## RECORDS SUPPLIED
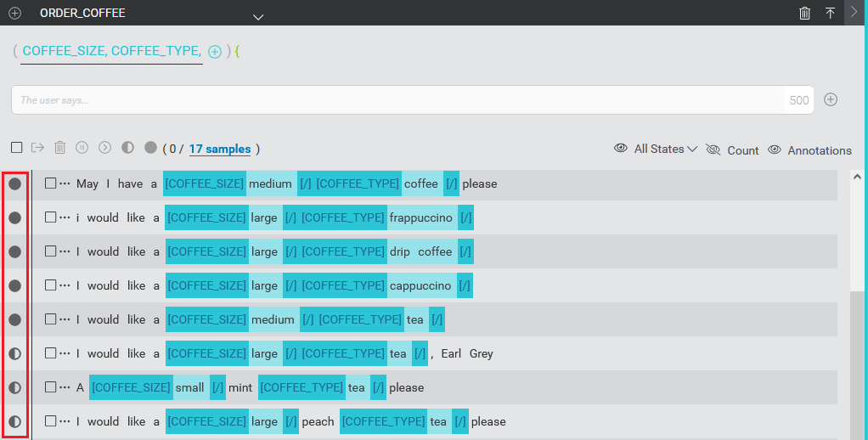The image size is (868, 440).
Task: Click the 'The user says...' input field
Action: tap(399, 100)
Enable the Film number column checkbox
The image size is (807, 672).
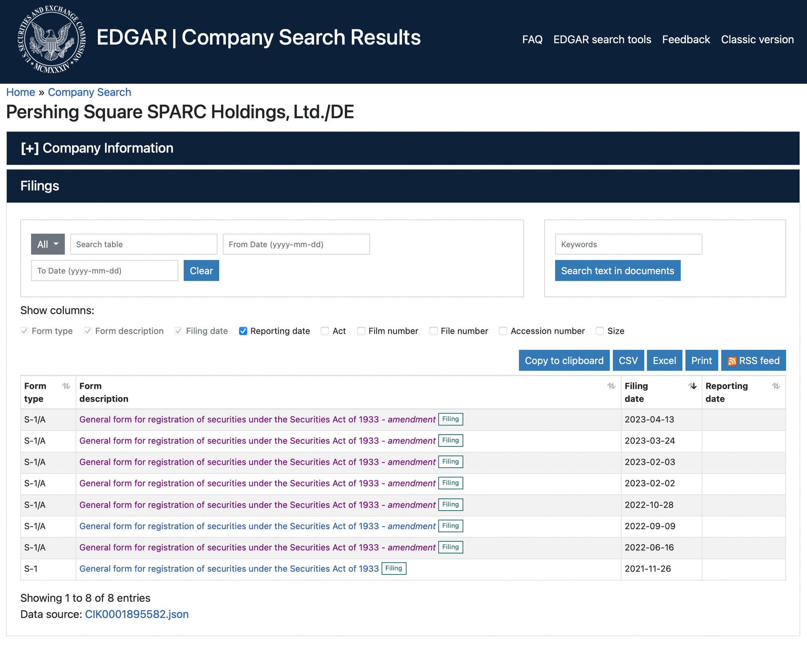tap(361, 331)
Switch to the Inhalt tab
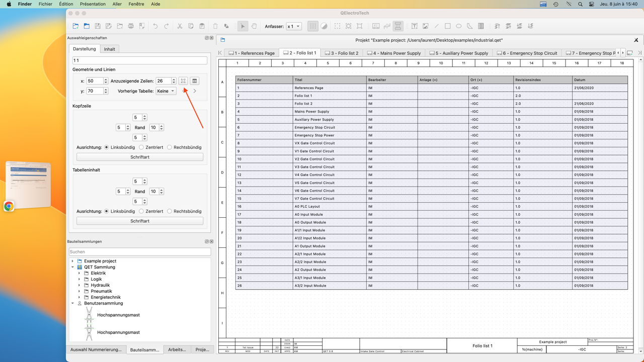644x362 pixels. point(109,49)
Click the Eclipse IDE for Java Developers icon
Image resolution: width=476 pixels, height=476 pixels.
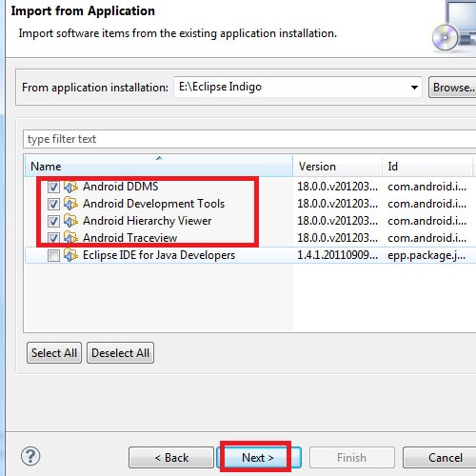coord(70,255)
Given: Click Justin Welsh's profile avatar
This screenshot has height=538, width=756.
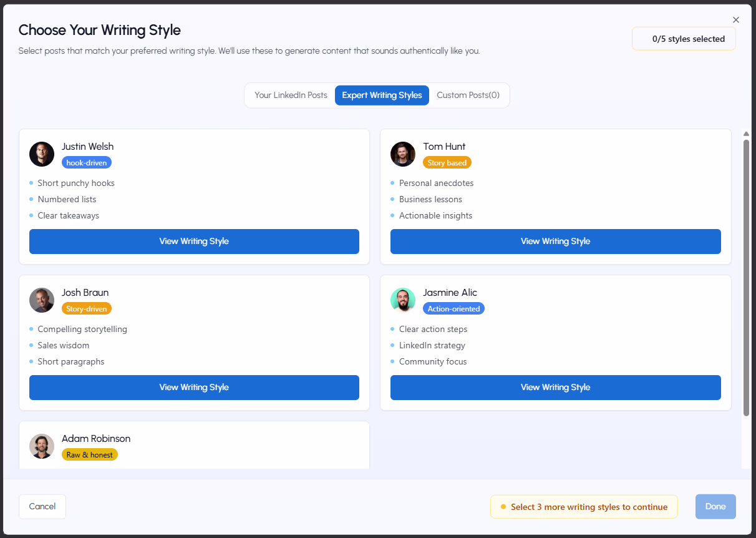Looking at the screenshot, I should point(41,154).
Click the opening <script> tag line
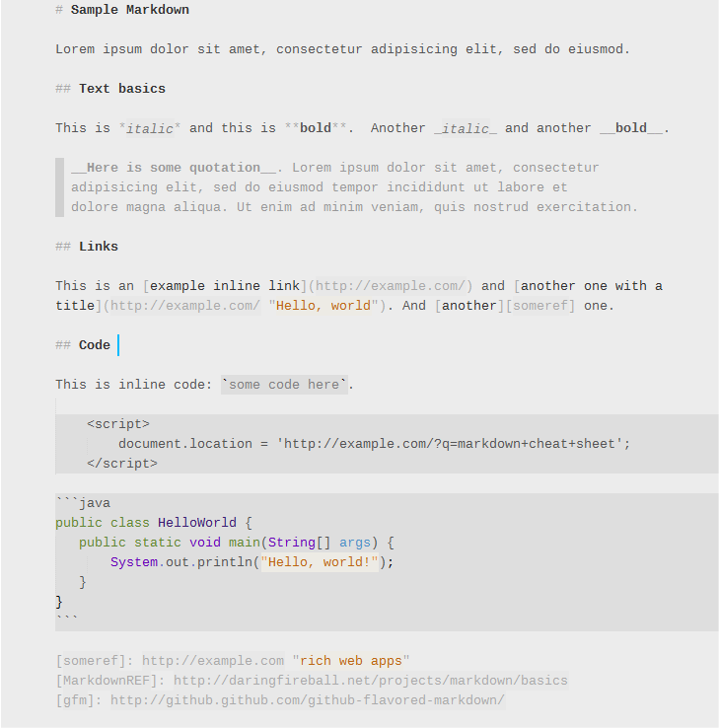 pos(118,424)
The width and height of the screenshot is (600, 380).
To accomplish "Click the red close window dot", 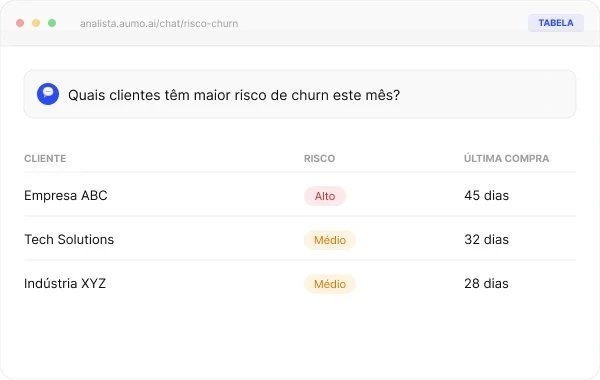I will (20, 23).
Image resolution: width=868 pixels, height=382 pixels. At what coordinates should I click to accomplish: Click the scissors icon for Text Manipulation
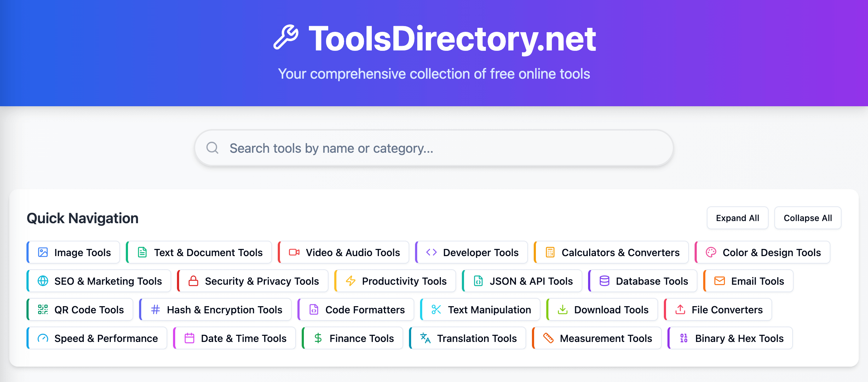point(437,310)
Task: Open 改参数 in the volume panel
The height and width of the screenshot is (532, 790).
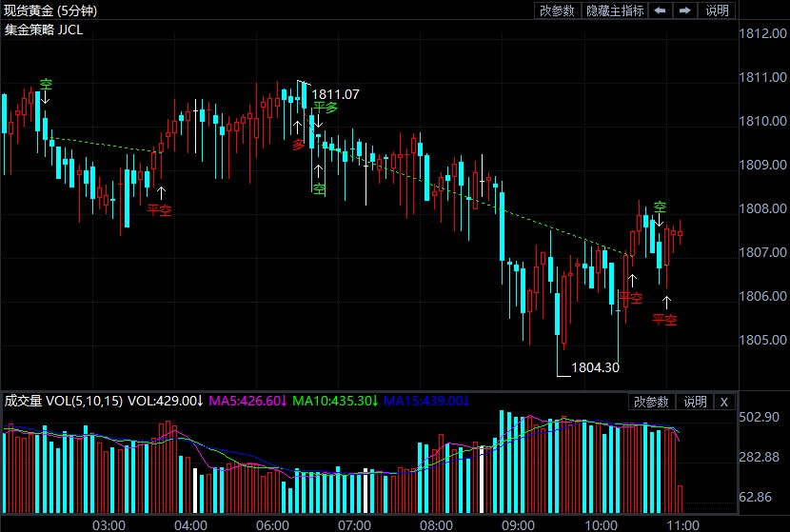Action: pyautogui.click(x=652, y=402)
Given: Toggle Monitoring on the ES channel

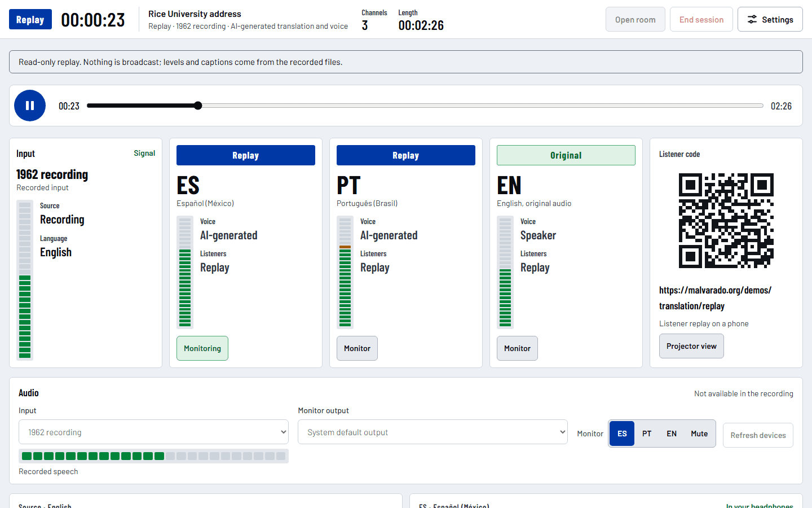Looking at the screenshot, I should coord(202,348).
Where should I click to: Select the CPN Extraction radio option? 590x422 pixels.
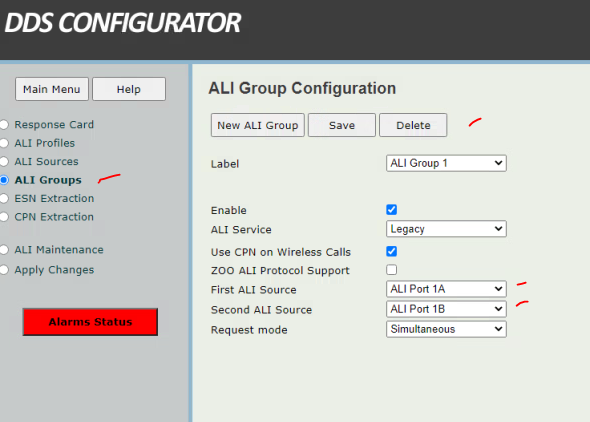tap(4, 217)
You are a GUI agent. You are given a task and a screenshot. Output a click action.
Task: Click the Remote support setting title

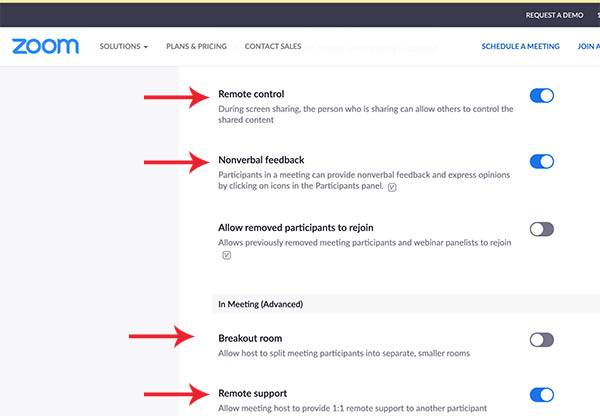[x=253, y=393]
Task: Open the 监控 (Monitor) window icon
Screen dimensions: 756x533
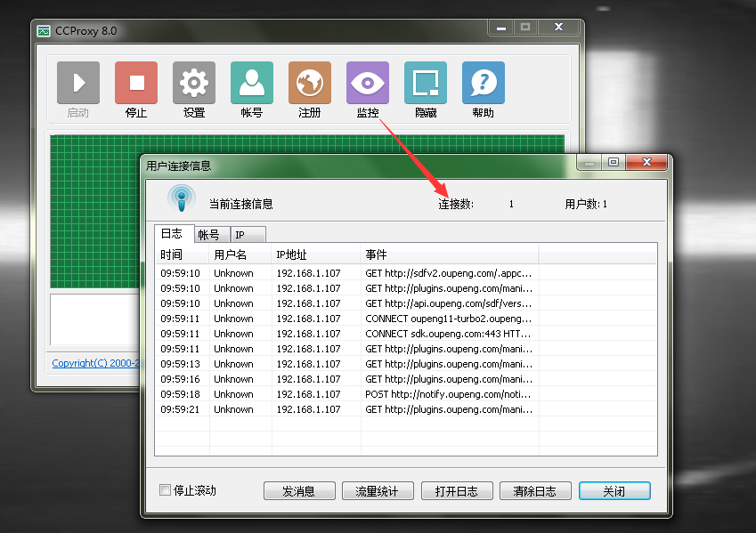Action: point(367,82)
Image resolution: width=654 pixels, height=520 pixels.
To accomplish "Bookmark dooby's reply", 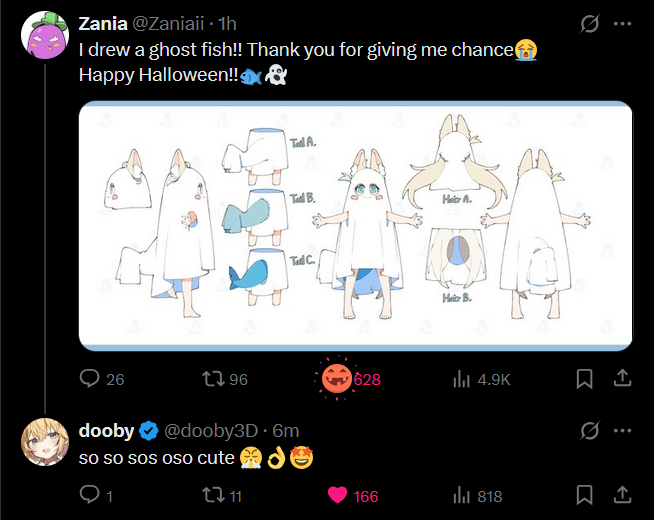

## WHAT TO DO
Please return, exactly and with pictures omitted, the lines from the line holding "Given: Toggle Monitoring on the ES channel" through the end of the data above, inclusive.

## ANSWER TO THE EXERCISE
Given: Toggle Monitoring on the ES channel

Looking at the screenshot, I should coord(202,348).
Where should I click to: Select the CPN Extraction radio option? 590x422 pixels.
tap(4, 217)
You are a GUI agent. You are given a task and a screenshot. Output a click action.
Task: Click the Remote support setting title

[x=253, y=393]
Task: Open the 监控 (Monitor) window icon
Screen dimensions: 756x533
Action: point(367,82)
Image resolution: width=654 pixels, height=520 pixels.
To accomplish "Bookmark dooby's reply", 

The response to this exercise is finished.